両親は熱心なエホバの証人で私は生まれながらにしてエホバの証人2世だった。私が小学校4年生になるときに一家で田舎に引っ越すことになった。引越し先は両親双方の実家の真ん中くらいではあったのだが、田舎の方がエホバの証人として必要とされているという理由もあった。実際に引っ越してからは必要の大きな所という理由で住んでいた所からさらに奥地の大田舎へわざわざ伝道奉仕に行っていたものである。甚だしいお節介なのだが、本人たちは至って真剣だ。

自身がものみの塔協会や地域の未だ真理を聞かぬ人々から必要とされているということが自尊心をくすぐるのだ。これは1980年代から1990年代前半の頃の話である。必要の大きな所と称してエホバの証人の若者たちが文字通りに仕事も人生も投げ打って片田舎へ伝道のために引っ越していた。不毛である。まさに人生の浪費だった。

私の父親にしても大学を卒業して新卒で就職した仕事をわざわざやめて田舎に引っ込んだのである。30代にして自らのキャリアを捨ててエホバの証人の活動に従事しようとしたのである。カルトの洗脳がいかに危険かということが分かって頂けるだろう。もう他の何も見えないし聞こえないという状態なのである。





実は田舎暮らしが向いていないエホバの証人

築20年くらいの古い家をわざわざ片田舎に購入したのは私の両親がエホバの証人としての活動をさらに発展させるためだった。また子育てをするには田舎の方がこの世の誘惑が少ないからという単純な発想を起点としている。これは私の勝手な想像なのだが、実は田舎暮らしの方がエホバの証人としての信条を守りぬくことは難しい

大人でも子供でも共通だが田舎暮らしだと未だに旧態とした地域のコミュニティの一因とならざるを得ない。この状況で変わり者のエホバの証人として存在し続けるには相当なエネルギーを要する少年期の私もこの周囲の奇異の視線に晒され相当に痛めつけられた。都会暮らしだと他人からの干渉はだいぶ少なくなる。人間関係がエホバの証人だけに限定されてしまうことも良くある。こうなると逆にエホバの証人をやめにくくなってしまうのである。

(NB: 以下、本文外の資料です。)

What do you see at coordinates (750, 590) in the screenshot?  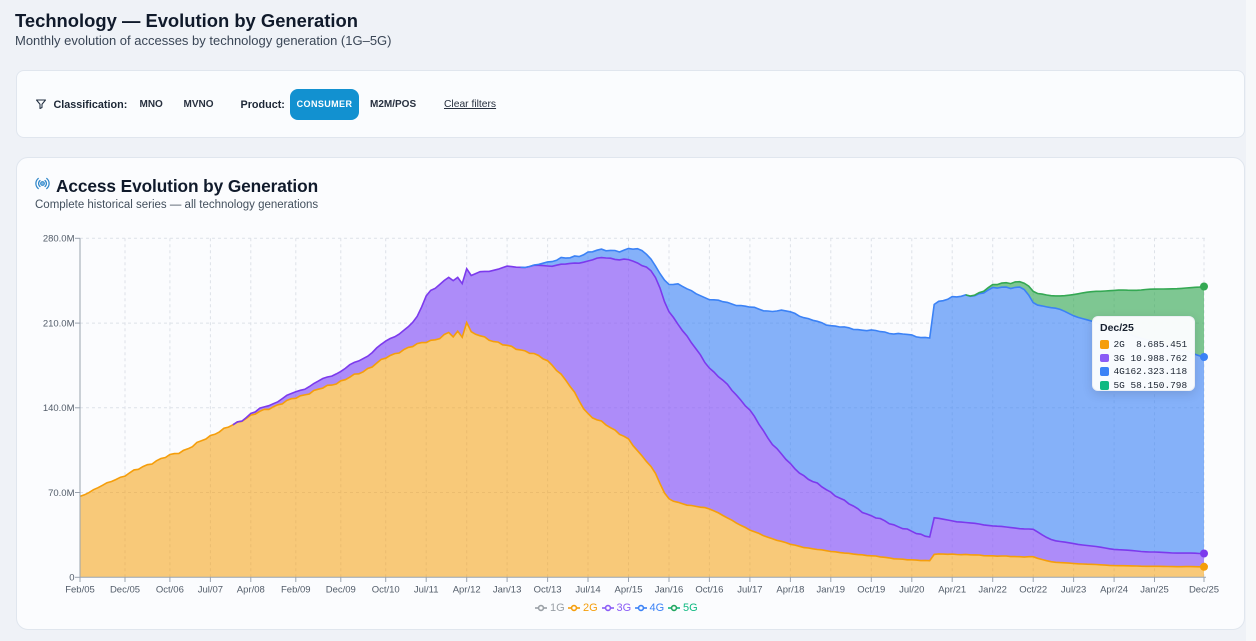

また田舎の子供に誘惑が少ないというのは大人の幻想である。遊ぶものが何もない田舎の子供の成熟は早い。他にすることがないのでセックスへの目覚めが早いのである。地域のコミュニティが存在することも大きい。ちょっと上の年代との繋がりがあるので良きにつけ悪しきにつけ着々と性教育が施されるのである。少年期の私にとってもこの性への目覚めは相当な誘惑となっていたのである。